Les commissions d'enquête existent depuis longtemps au Canada. Notre Cour a déjà souligné (Starr c. Houlden, précité, aux pp. 1410 et 1411) le rôle important qu'elles ont joué dans notre pays et les nombreuses fonctions qu'elles remplissent. En tant qu'organismes ad hoc, les commissions d'enquête sont libres d'un bon nombre des entraves institutionnelles qui limitent parfois l'action des diverses branches de gouvernement. Elles sont constituées pour répondre à un besoin, bien qu'il faille malheureusement admettre qu'elles doivent souvent leur existence à des tragédies comme un désastre industriel, des écrasements d'avions, des décès inexpliqués de jeunes enfants, des allégations d'exploitation sexuelle d'enfants largement répandue ou des erreurs judiciaires graves.

Au moins trois études d'importance sur le sujet ont mis en évidence l'utilité des enquêtes publiques et ont recommandé qu'elles soient maintenues: Commission de réforme du droit du Canada, Document de travail 17, Droit administratif: les commissions d'enquête (1977); Commission de réforme du droit de l'Ontario, Report on Public Inquiries (1992); Alberta Law Reform Institute, Report No. 62, Proposals for the Reform of the Public Inquiries Act (1992).
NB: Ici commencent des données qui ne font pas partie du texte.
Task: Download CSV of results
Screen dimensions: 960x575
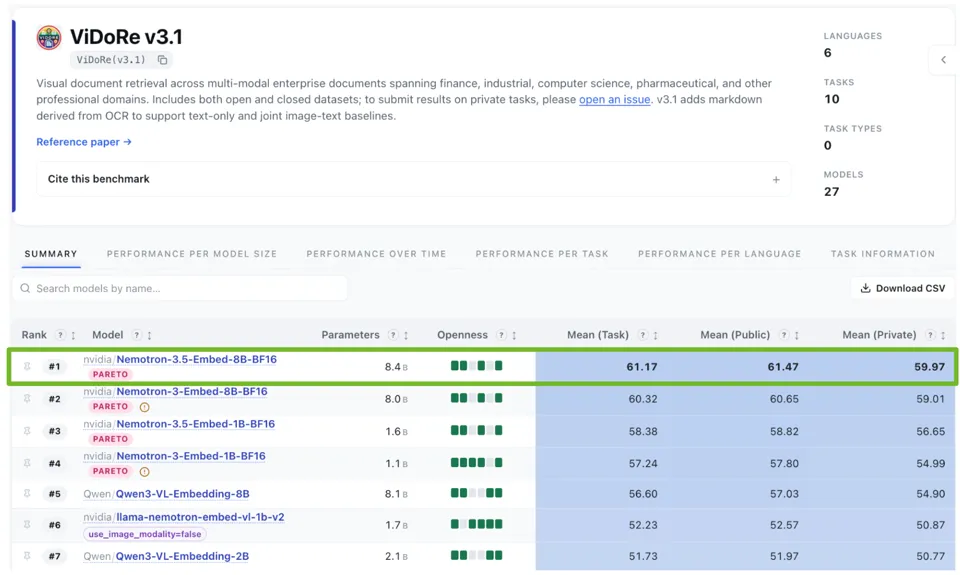Action: (x=902, y=288)
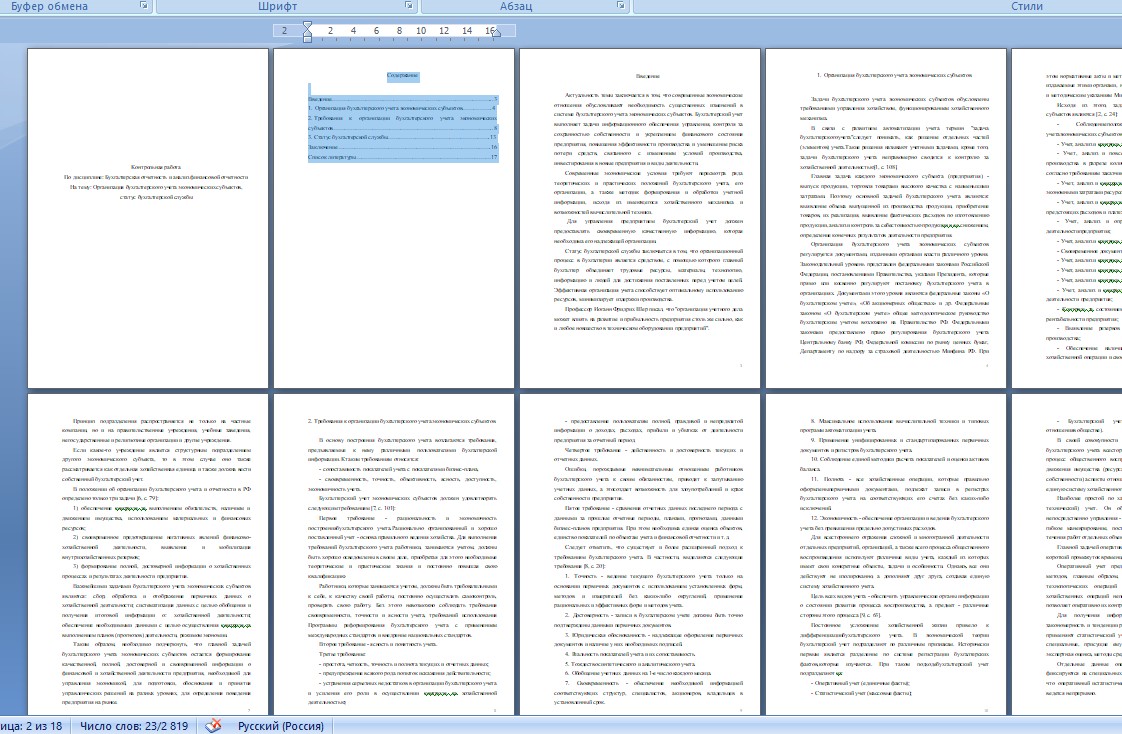The width and height of the screenshot is (1122, 734).
Task: Follow the 'Заключение' entry in the contents
Action: [x=327, y=147]

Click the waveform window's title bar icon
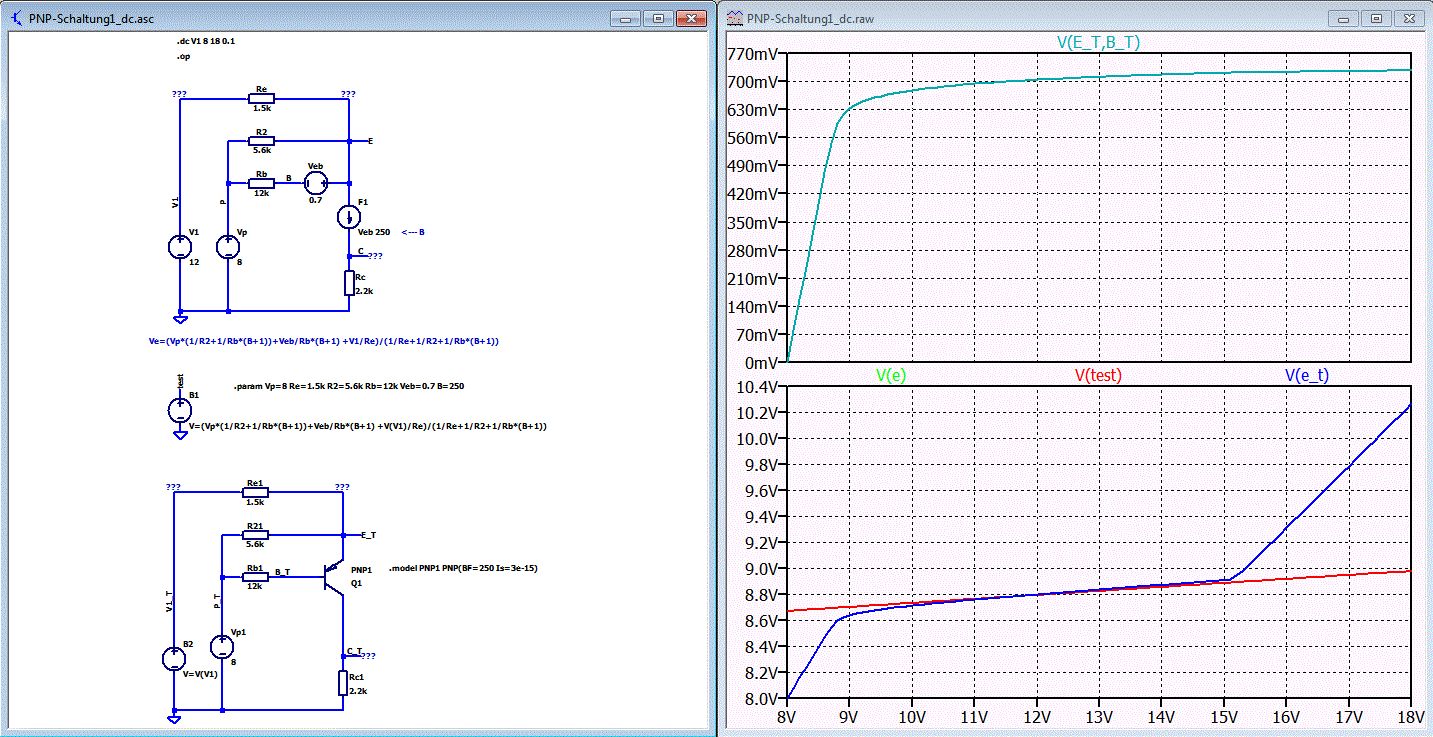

D'après ces études, les commissions d'enquête présentent de nombreux avantages. Bien que ces avantages dépendent du contexte de la création de chaque commission et des pouvoirs qui lui sont conférés, il peut être utile de passer en revue certaines des fonctions les plus courantes de ces commissions.


L'une des principales fonctions des commissions d'enquête est d'établir les faits. Elles sont souvent formées pour découvrir la « vérité » , en réaction au choc, au sentiment d'horreur, à la désillusion ou au scepticisme ressentis par la population. Comme les cours de justice, elles sont indépendantes; mais au contraire de celles-ci, elles sont souvent dotées de vastes pouvoirs d'enquête. Dans l'accomplissement de leur mandat, les commissions d'enquête sont, idéalement, dépourvues d'esprit partisan et mieux à même que le Parlement ou les législatures d'étudier un problème dans la perspective du long terme. Les cyniques dénigrent les commissions d'enquête, parce qu'elles seraient un moyen utilisé par le gouvernement pour faire traîner les choses dans des situations qui commanderaient une prompte intervention. Pourtant, elles peuvent remplir, et remplissent de fait, une fonction importante dans la société canadienne. Dans les périodes d'interrogation, de grande tension et d'inquiétude dans la population, elles fournissent un moyen d'informer les Canadiens sur le contexte d'un problème préoccupant pour la collectivité et de prendre part aux recommandations conçues pour y apporter une solution. Le statut et le grand respect dont jouit le commissaire, ainsi que la transparence et la publicité des audiences, contribuent à rétablir la confiance du public non seulement dans l'institution ou la situation visées par l'enquête, mais aussi dans l'ensemble de l'appareil de l'État. Elles constituent un excellent moyen d'informer et d'éduquer les citoyens inquiets.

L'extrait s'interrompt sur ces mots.